The vaccine should not be administered if the elderly persons in question:
# Has a known allergy to eggs, chicken proteins, neomycin (an antibiotic) and other active substances in the vaccine e.g. formaldehyde
# Has had an adverse reaction to the vaccine in the past
# Is febrile
# Is immunocompromised
Note: Information compiled from the US Centre for Disease Control (CDC), vaccine manufacturer Sanofi-Pasteur and local specialists.
Dispelling myths about influenza vaccination
Myth #1: The common cold is the same as influenza
According to consultant paediatrician and neonatologist Dr Musa Mohd Nordin, influenza is often erroneously equated with the common cold.
“Hence the myth that it is a relatively mild illness which improves rapidly over two to three days, and that lots of rest, fluids, vitamin C and aspirin are all that is required. On the contrary, they have strikingly different pathologies (i.e. collection of abnormalities). Influenza is often associated with high-grade fever lasting three to four days; severe muscle aches, chest discomfort, early and severe physical weakness and generalised fatigue, which could last up to three weeks,” he says.
The two are both respiratory illnesses caused by different viruses. Anyone who has experienced a bad attack of viral influenza will know the difference.
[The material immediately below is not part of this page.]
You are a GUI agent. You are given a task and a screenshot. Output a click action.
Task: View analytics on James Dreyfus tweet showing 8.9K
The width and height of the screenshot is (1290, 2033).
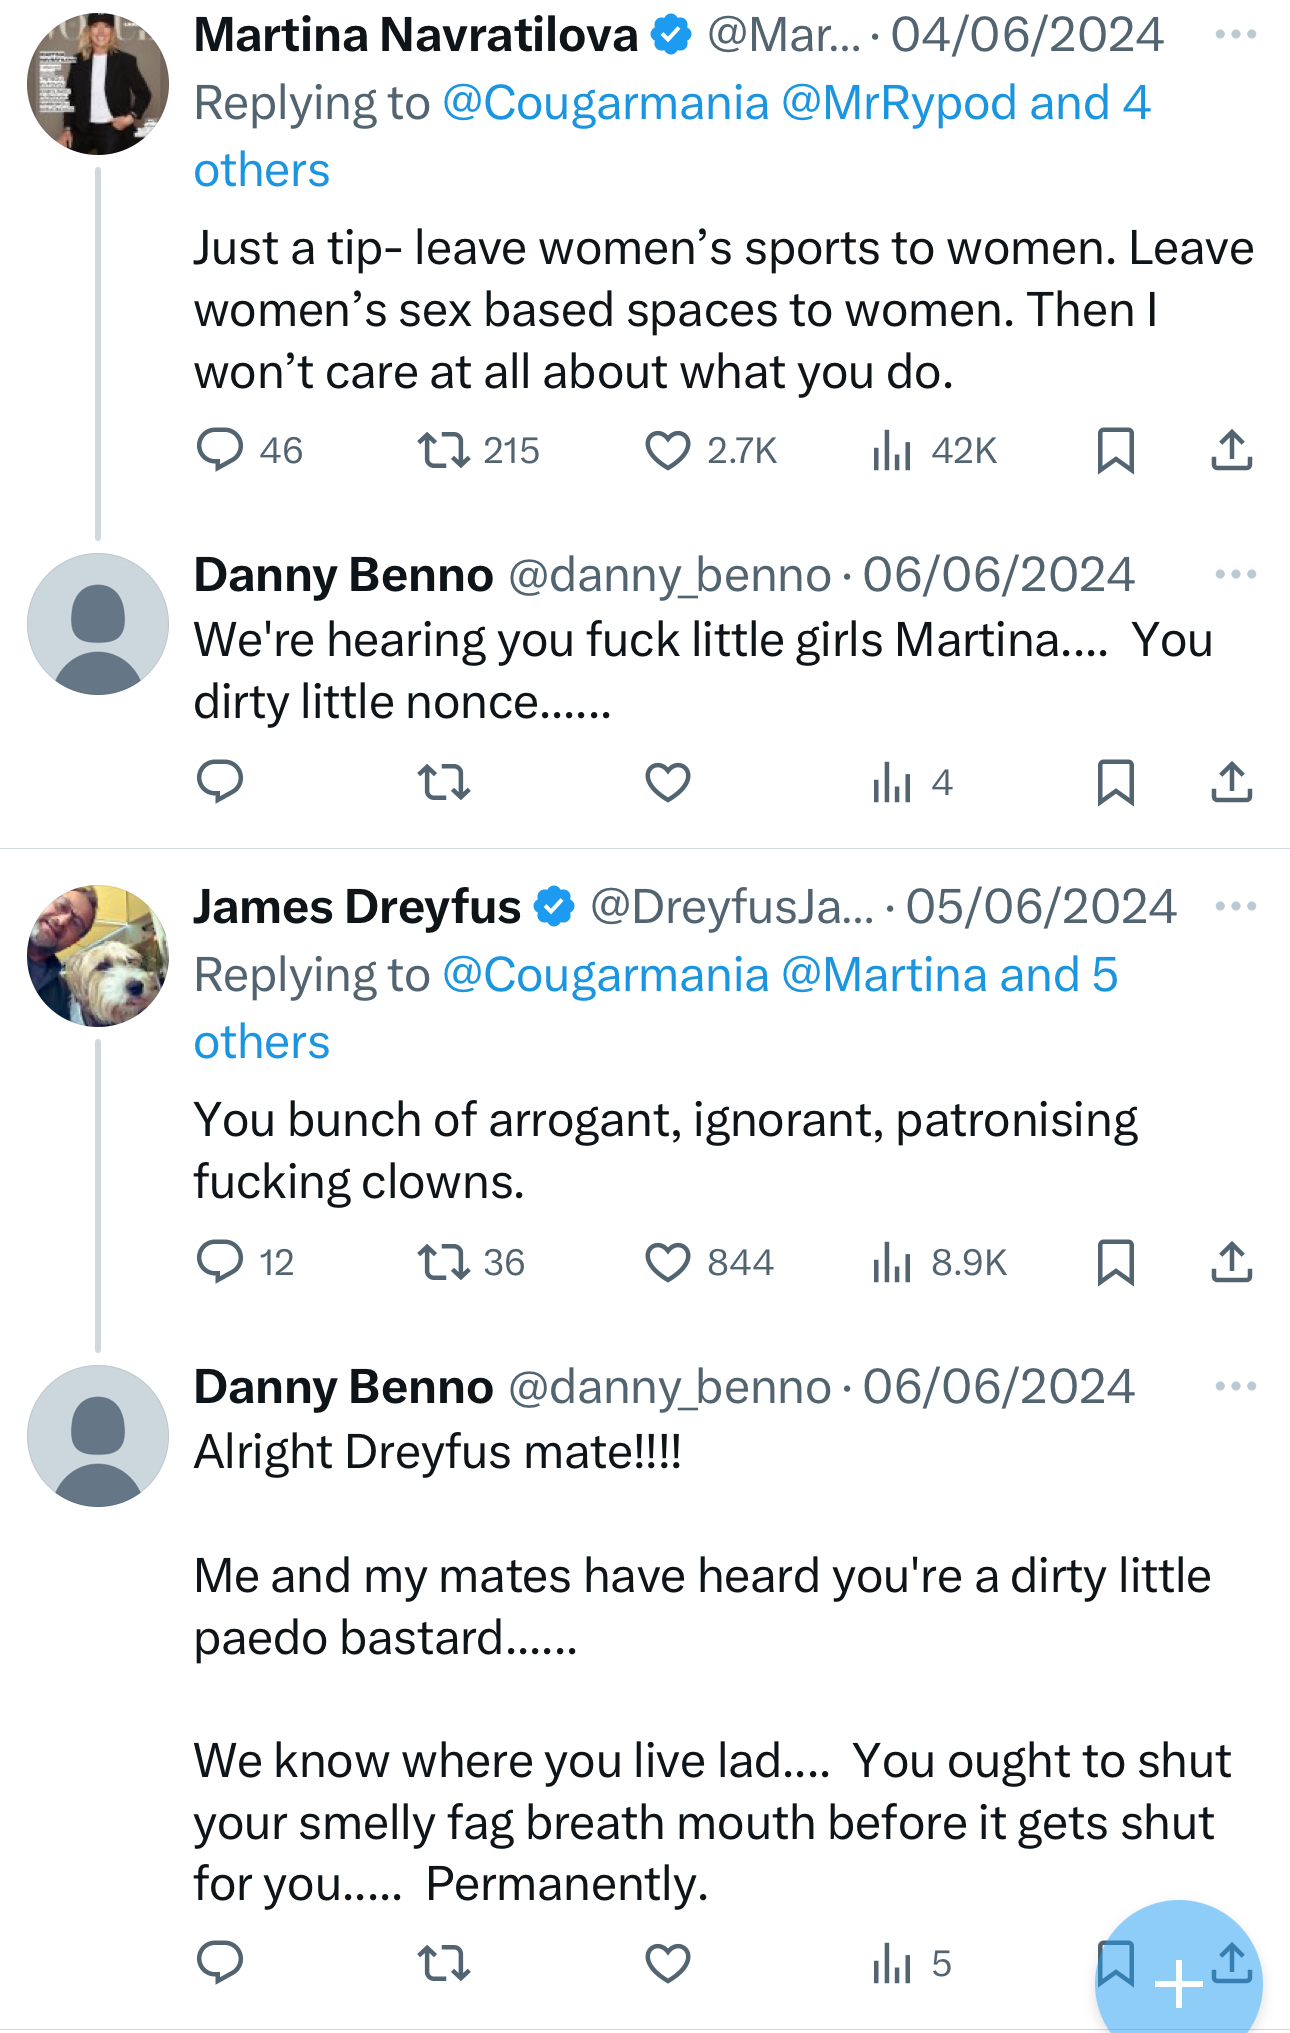tap(892, 1262)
If you haven’t, have a look at the accompanying table, Flu or cold?
Myth #2: The current influenza vaccine will protect you from bird flu
When medical practitioners recommend vaccination as the primary means of preventing influenza, they’re referring to the normal influenza vaccine – meaning, the influenza you are being vaccinated against is not the H5N1 subtype, but the endemic subtypes that normally circulate and cause the seasonal epidemics we are familiar with.
It is unlikely the current vaccine formulation will confer any cross-protection against a virulent H5N1 subtype. By definition, a pandemic can only occur when a new subtype emerges or when a subtype has disappeared over many generations re-emerges.
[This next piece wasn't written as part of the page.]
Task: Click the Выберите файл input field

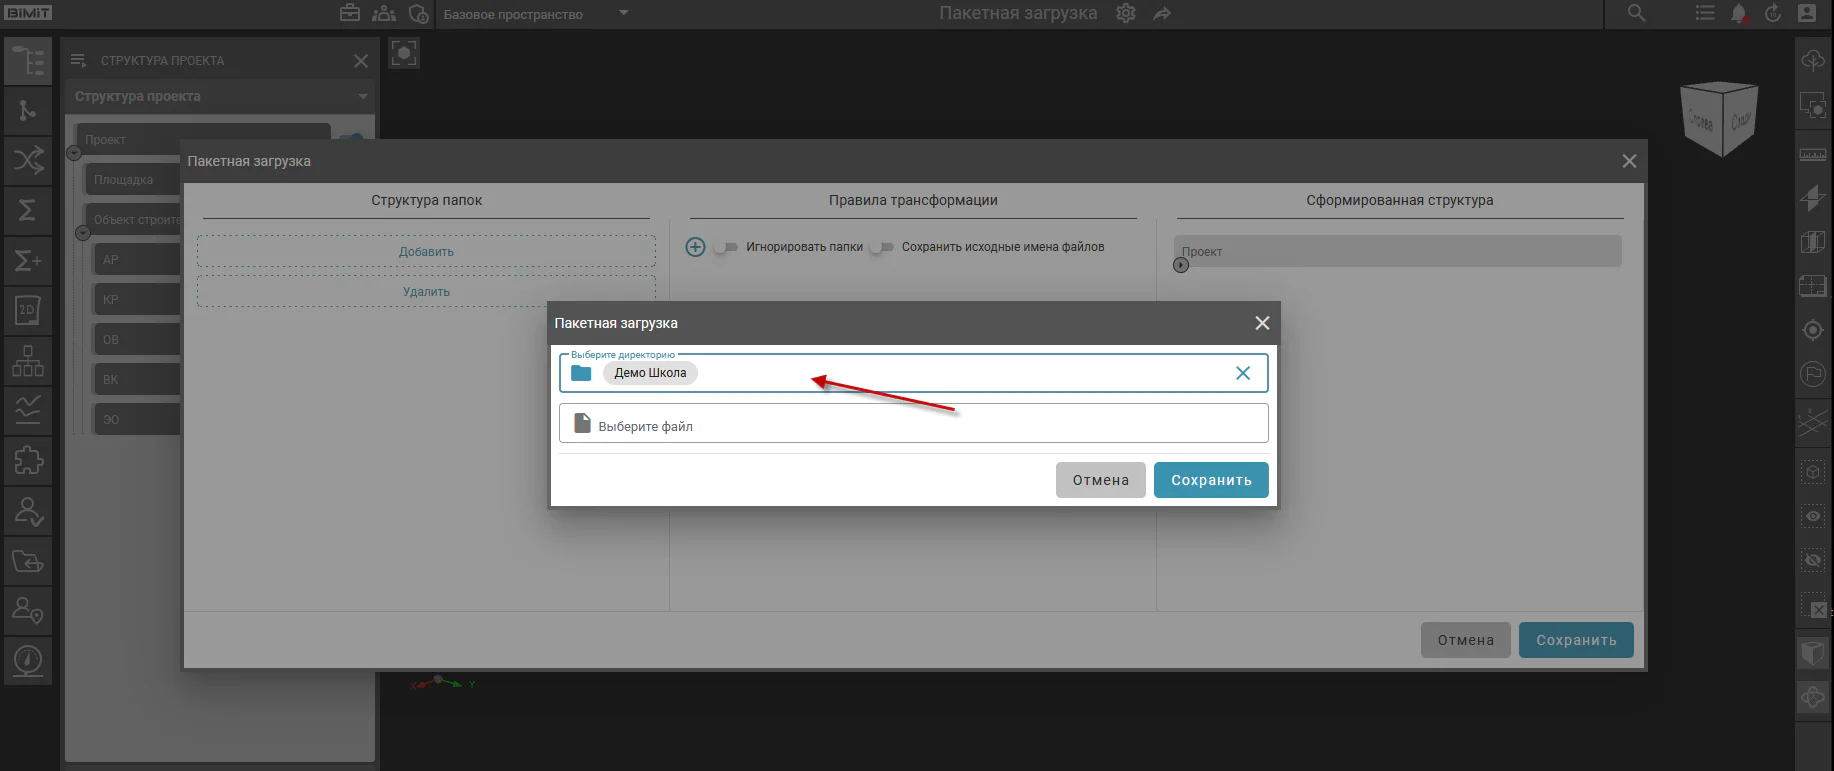Action: click(x=913, y=424)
Myth #3: The influenza vaccine only protects me
Herd immunity, or community immunity arises when enough individuals in a population are protected from a given infection. Since nobody catches the infection, nobody spreads it, so the infectious agent never has a chance to get a foothold. While a few vaccinations may protect individuals, widespread vaccination protects everyone. This is how smallpox was eradicated completely by 1980.
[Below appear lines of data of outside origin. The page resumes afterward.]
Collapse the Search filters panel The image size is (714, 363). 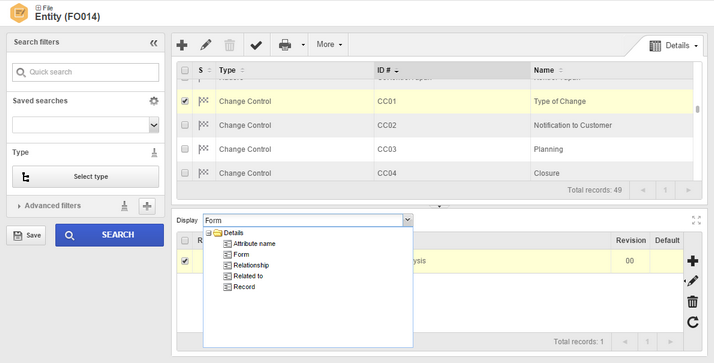point(153,43)
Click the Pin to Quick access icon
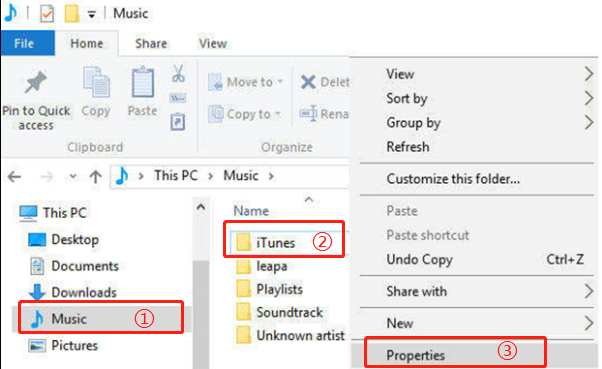The image size is (602, 369). pos(36,82)
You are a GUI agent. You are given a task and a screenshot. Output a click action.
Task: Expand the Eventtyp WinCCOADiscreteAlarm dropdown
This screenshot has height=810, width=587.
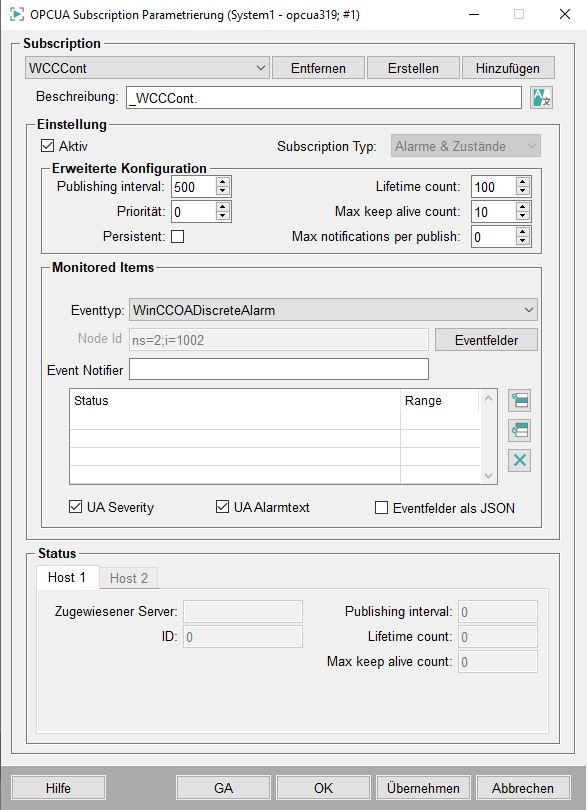pos(333,310)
Myth #4: The influenza vaccination is only for travel
Current data shows the influenza vaccine is an effective, vital and common pre-travel protective measure. Vaccination rates among Malaysians as a whole are low – about one in every four hundred people (0.3%).
On the other hand, vaccination rates among travellers are high – a 2000 study on vaccine effectiveness in Malaysian Haj pilgrims showed a rate of up to 88%. That’s nearly every nine out of 10 people, thanks to the constant recommendations made by the Haj Authority.
The study also showed that the influenza vaccine was 78% effective in protecting recipients from clinic visits for influenza-like-illness. Why stop there? School environments, offices, and public transport all are environments in which influenza can be transmitted too.